Problem - What number of lines in the material contain the word "resolution"? Give that number alone.

*** Opening Data to process ***

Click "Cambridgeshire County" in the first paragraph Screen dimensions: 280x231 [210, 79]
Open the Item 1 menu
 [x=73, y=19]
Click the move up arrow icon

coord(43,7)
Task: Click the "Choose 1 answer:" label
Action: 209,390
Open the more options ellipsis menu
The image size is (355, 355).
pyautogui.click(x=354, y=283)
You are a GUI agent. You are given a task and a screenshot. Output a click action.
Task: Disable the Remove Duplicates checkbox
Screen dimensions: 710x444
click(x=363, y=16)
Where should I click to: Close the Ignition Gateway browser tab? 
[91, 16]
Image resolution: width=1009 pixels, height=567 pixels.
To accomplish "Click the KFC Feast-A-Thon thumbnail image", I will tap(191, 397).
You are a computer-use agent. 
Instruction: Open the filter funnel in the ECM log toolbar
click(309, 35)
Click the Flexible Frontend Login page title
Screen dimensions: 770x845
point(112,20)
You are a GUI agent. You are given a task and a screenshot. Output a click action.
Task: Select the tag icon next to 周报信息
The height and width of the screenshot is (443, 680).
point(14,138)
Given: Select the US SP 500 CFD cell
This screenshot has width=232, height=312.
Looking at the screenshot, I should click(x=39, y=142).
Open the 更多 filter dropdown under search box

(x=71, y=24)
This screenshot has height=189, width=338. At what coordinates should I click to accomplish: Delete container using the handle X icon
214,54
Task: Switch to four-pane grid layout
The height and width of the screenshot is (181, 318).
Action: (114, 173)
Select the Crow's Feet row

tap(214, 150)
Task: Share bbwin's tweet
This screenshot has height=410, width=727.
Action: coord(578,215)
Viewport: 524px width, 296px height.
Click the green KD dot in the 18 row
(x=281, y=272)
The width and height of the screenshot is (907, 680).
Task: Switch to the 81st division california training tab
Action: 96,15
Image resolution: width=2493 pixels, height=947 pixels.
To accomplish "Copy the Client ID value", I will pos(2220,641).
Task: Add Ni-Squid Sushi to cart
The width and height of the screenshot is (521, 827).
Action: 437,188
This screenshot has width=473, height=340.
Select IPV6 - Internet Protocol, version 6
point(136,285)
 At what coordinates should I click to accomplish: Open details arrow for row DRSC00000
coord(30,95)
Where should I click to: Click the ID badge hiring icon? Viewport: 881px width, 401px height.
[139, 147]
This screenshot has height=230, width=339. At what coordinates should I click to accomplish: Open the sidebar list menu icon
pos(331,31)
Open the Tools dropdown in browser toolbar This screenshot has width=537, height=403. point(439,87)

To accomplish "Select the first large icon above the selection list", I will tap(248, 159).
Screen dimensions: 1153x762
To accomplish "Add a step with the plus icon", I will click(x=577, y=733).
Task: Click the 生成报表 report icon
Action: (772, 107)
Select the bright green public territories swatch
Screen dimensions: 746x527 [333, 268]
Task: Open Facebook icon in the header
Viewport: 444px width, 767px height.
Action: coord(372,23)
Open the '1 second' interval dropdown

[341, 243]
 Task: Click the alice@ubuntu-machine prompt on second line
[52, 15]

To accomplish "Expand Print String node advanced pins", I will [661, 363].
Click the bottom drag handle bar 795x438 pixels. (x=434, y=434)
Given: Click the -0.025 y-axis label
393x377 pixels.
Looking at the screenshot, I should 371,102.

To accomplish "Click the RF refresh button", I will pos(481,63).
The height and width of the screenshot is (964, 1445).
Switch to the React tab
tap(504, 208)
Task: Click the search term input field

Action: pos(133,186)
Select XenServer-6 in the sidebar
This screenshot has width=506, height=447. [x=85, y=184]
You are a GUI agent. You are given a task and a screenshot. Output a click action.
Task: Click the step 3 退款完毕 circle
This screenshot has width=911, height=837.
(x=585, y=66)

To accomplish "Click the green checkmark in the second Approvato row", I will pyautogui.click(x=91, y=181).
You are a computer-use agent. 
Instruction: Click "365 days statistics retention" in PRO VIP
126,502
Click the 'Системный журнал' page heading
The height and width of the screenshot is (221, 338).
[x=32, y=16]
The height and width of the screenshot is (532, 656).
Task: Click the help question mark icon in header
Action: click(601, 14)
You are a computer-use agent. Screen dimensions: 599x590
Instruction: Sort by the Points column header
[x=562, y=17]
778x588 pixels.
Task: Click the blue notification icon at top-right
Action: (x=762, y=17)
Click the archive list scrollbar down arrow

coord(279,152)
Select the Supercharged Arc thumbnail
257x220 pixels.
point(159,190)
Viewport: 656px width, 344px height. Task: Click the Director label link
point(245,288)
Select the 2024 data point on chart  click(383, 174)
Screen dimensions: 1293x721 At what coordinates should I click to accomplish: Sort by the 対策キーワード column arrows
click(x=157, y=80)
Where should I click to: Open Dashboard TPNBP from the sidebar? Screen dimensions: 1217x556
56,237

*** Closing Data to process ***

Problem solution - 2